I’ve now seen both the original theatrical release, on which Lynch has the director’s credit, and the TV edit, which is attributed to Alan Smithee. It was the Smithee version that I just watched. The producers, showing an absolutely dreadful grasp of the possibilities of film, front-load about three hundred years of exposition using a dull voiceover and a bunch of hastily assembled paintings, some of which recur multiple times. The aim, apparently, was to save time in order to cut to the action quicker, but seeing as it takes about ten minutes to outline everything, it is deathly, deathly boring.
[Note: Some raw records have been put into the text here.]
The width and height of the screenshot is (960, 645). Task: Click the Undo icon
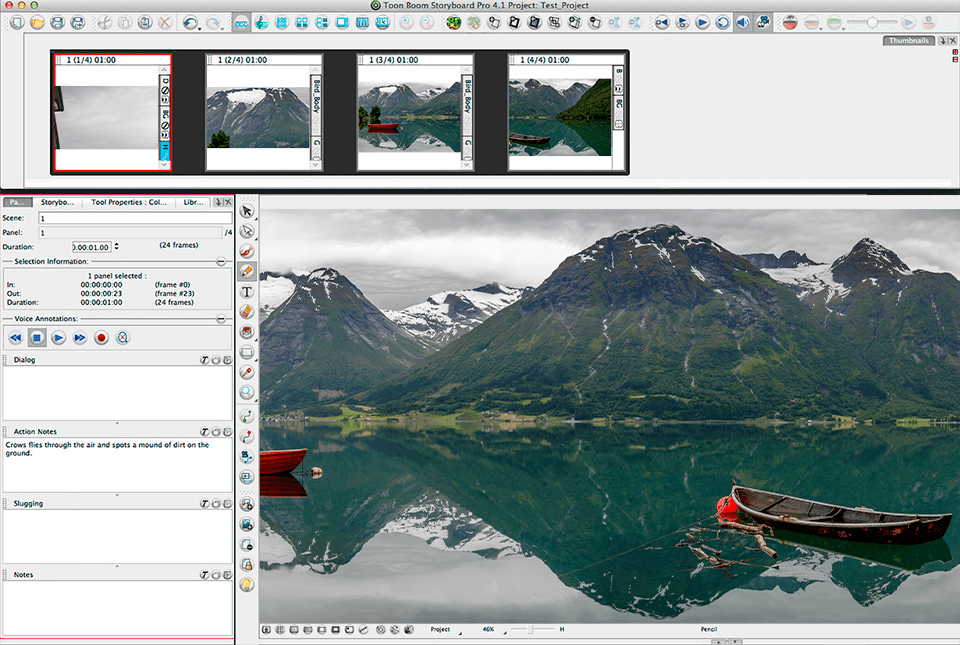(190, 20)
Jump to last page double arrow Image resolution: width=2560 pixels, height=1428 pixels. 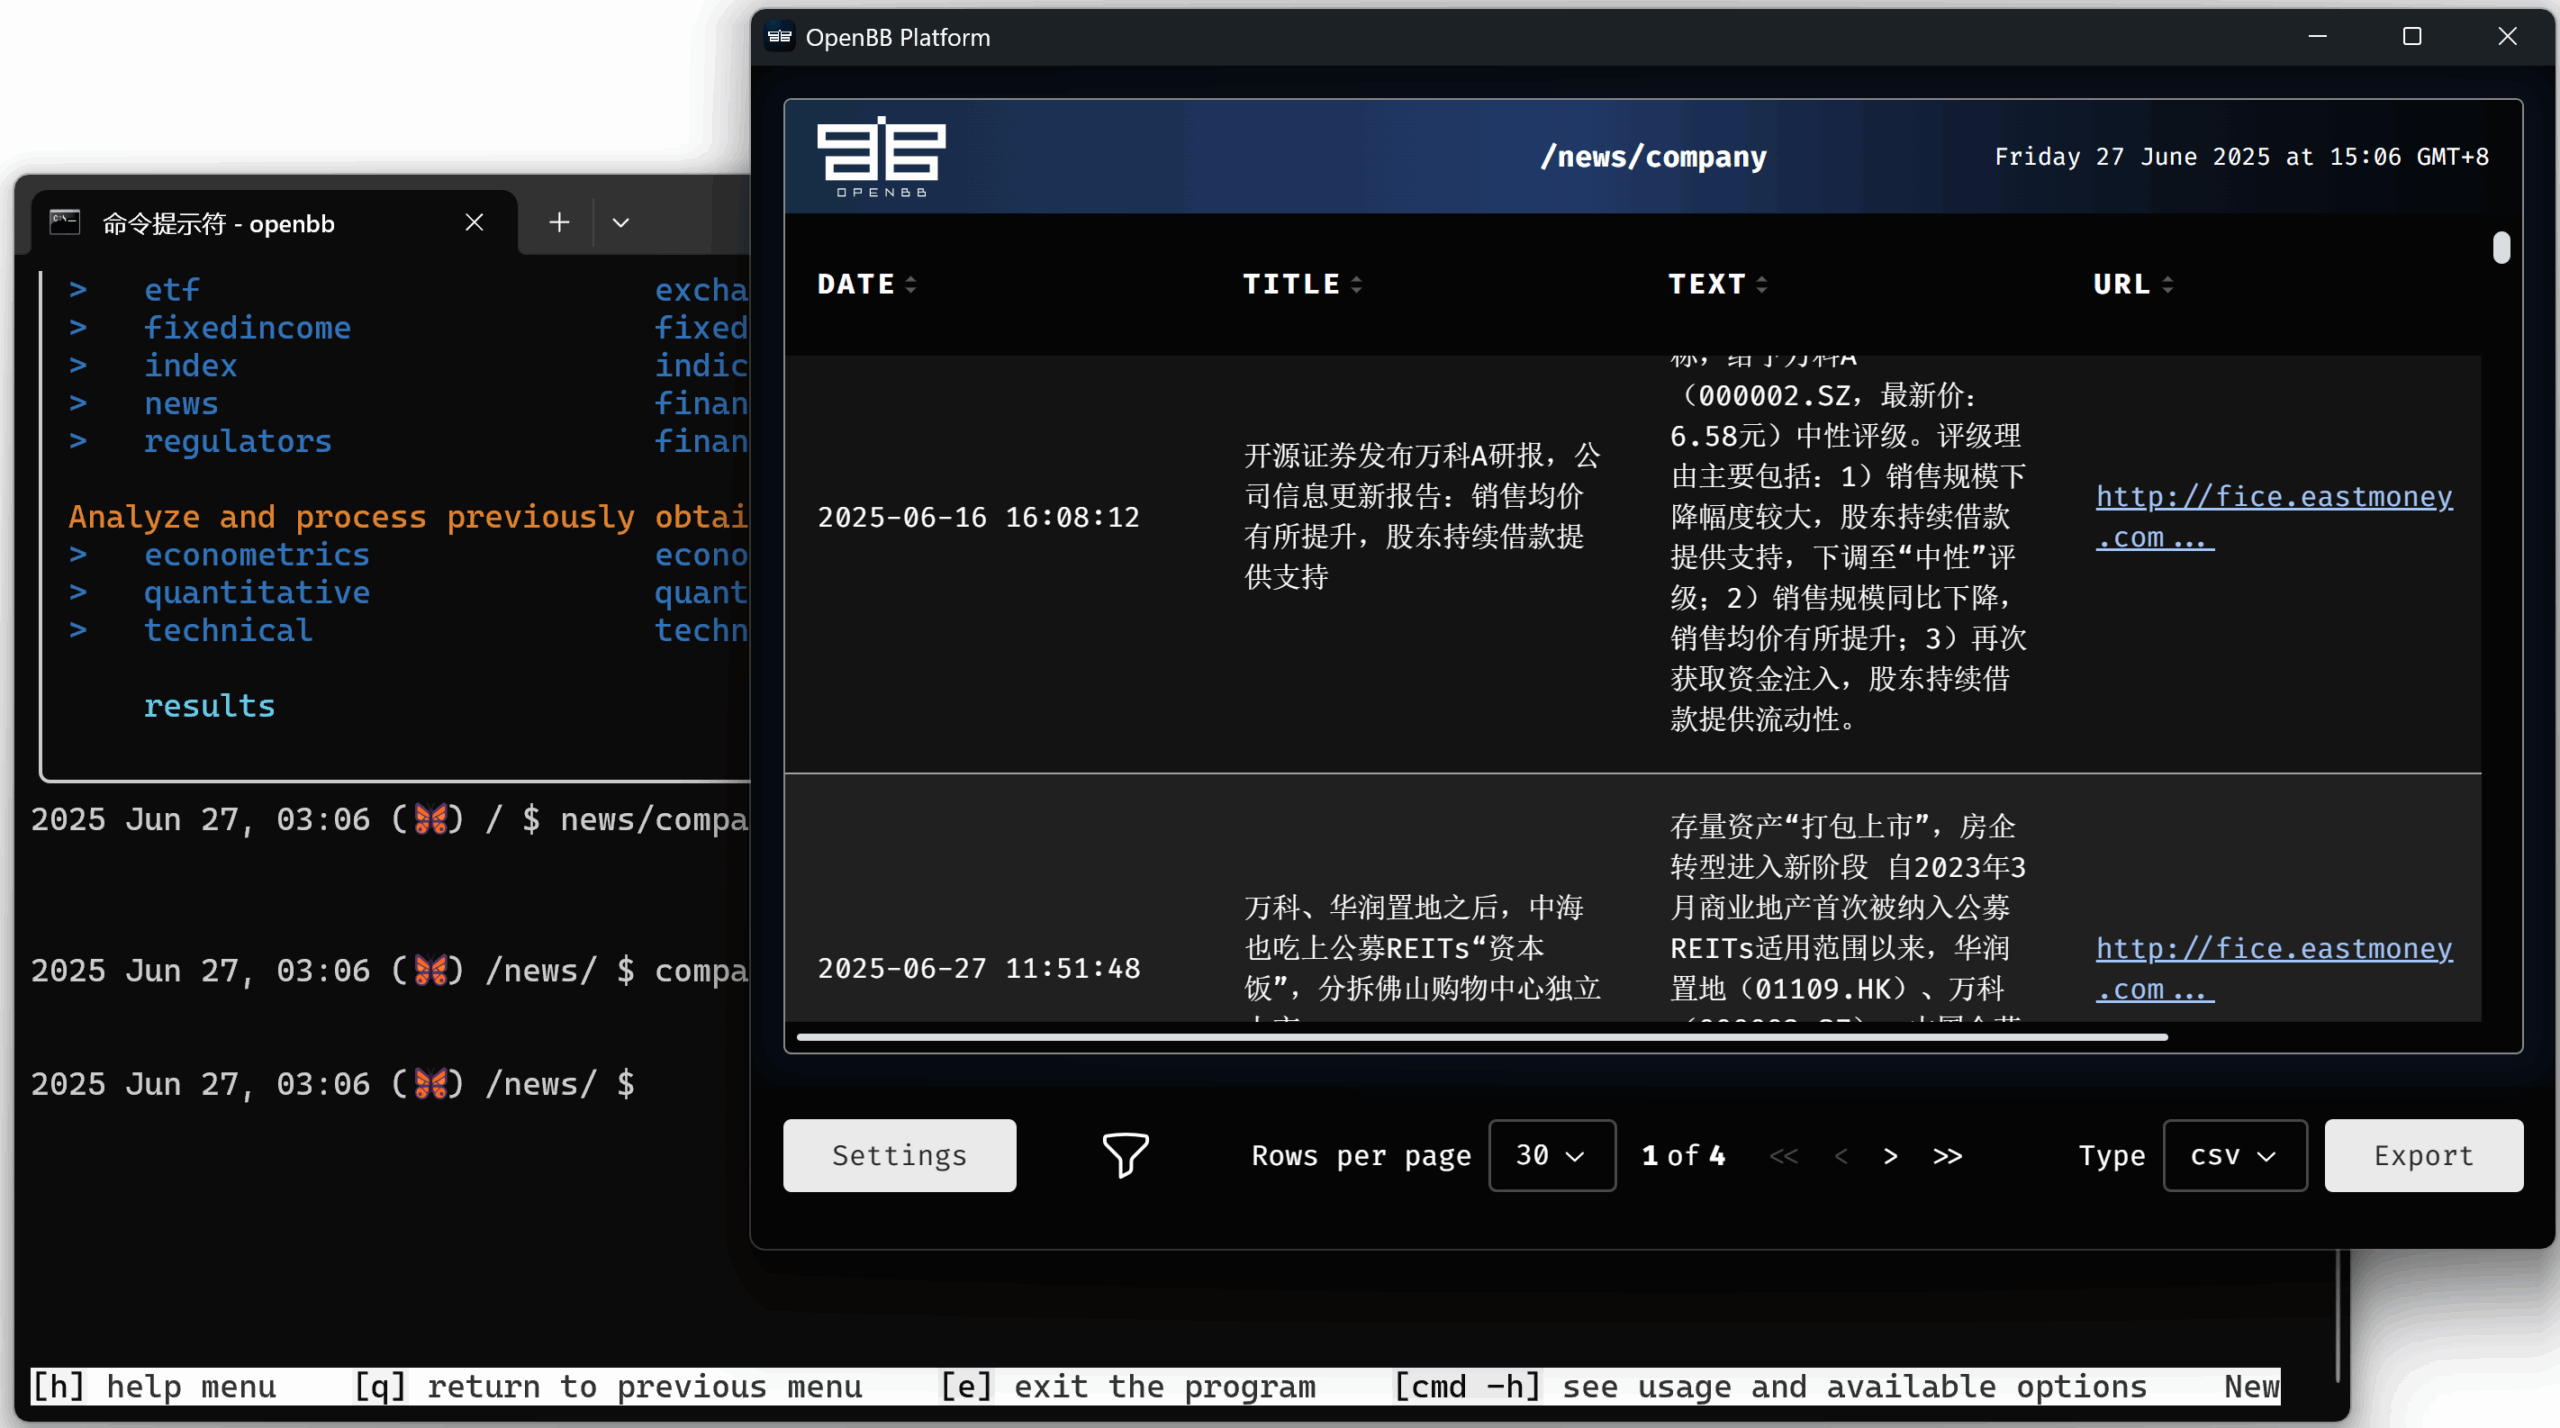coord(1947,1156)
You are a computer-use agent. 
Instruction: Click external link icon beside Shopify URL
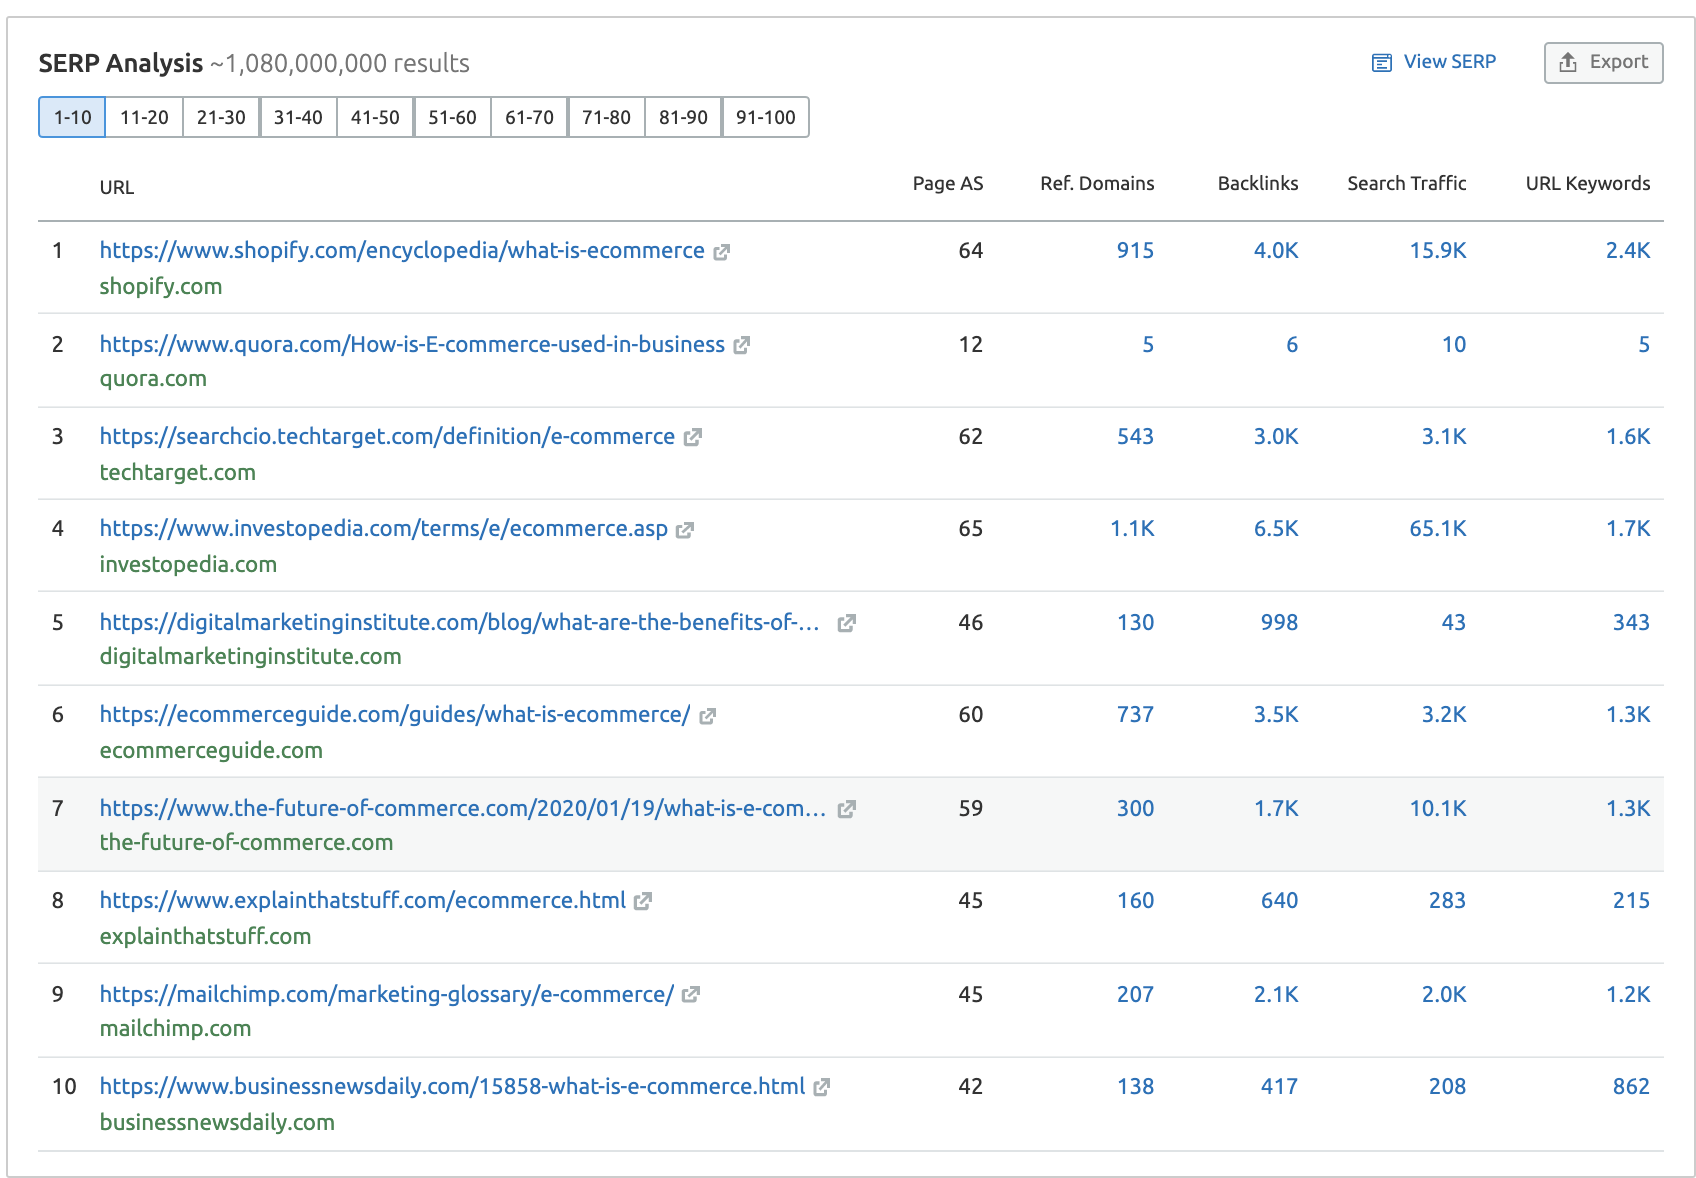pyautogui.click(x=721, y=252)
I think most people who are aware of Dune know that Lynch had to struggle to trim his rough cut from about four hours down to about two and a half, and that as a result the story is unclear and under-motivated. It feels as if a missed opportunity flies by every five minutes, but despite this, there is still something interesting buried in the narrative rubble. Much of the time the production design is evocative and hints at a society that exists beyond the screen, and there is something that sticks with you in the dream sequences — which is what you’d expect from Lynch’s direction. Performances from Kyle MacLachlan, Max von Sydow and Patrick Stewart are commendable, and there’s an almost unparalleled moment of male objectification when Sting steps out of a futuristic shower clad only in a large white nappy while his uncle, an evil duke, coos and drools over him.

Probably the best way for Dune to be brought to the big screen is as a trilogy, pitched somewhere between the original Star Wars movies and the Lord of the Rings. One would hope the latest crew to attempt to make it would dig Lynch’s early four-hour rough cut out of the archives as part of their research, because as imperfect as it is, there is something worth salvaging.

Quote from number9dream

The missus is re-reading David Mitchell’s number9dream for the dissertation. Every now and then she reads a bit aloud for me.

I watched for a while longer. Not much happens in Paris Texas.
“Sort of slow, isn’t it?”
Buntaro licks his hand.
“This, lad, is an existentialist classic. Man with no memory meets woman with huge hooters.”

I really enjoy days when I write and she reads.

A River Runs Through It

A River Runs Through It is Robert Redford’s 1992 period feature about three men and their relationship to God, fly fishing and each other. Seeing as God and fishing are two of the subjects most likely to put me to sleep, I was astonished to find that not only did I stay awake throughout, but that I genuinely enjoyed it.

Brad Pitt and his big fish.

Much of the credit for this film being watchable has to go Redford. His style is relaxed to the point that it appears effortless, but getting this much authenticity into a film takes serious effort. The cast is excellent, Redford allows them time to find their own cadence, and editors Lynzee Klingman and Robert Estrin cut sympathetically with those rhythms. The way that characters continue living outside the boundaries of the frame is reminiscent of Renoir’s French Can-Can; the shots of Montana rivers and mountains are gorgeous without being pretty; the whole thing is so very sensibly restrained and wise that if I were a more religiously informed person, I’d say for certain that it’s designed to evoke the feeling of the Presbytarianism that crops up throughout the film, but as it is, I can only guess.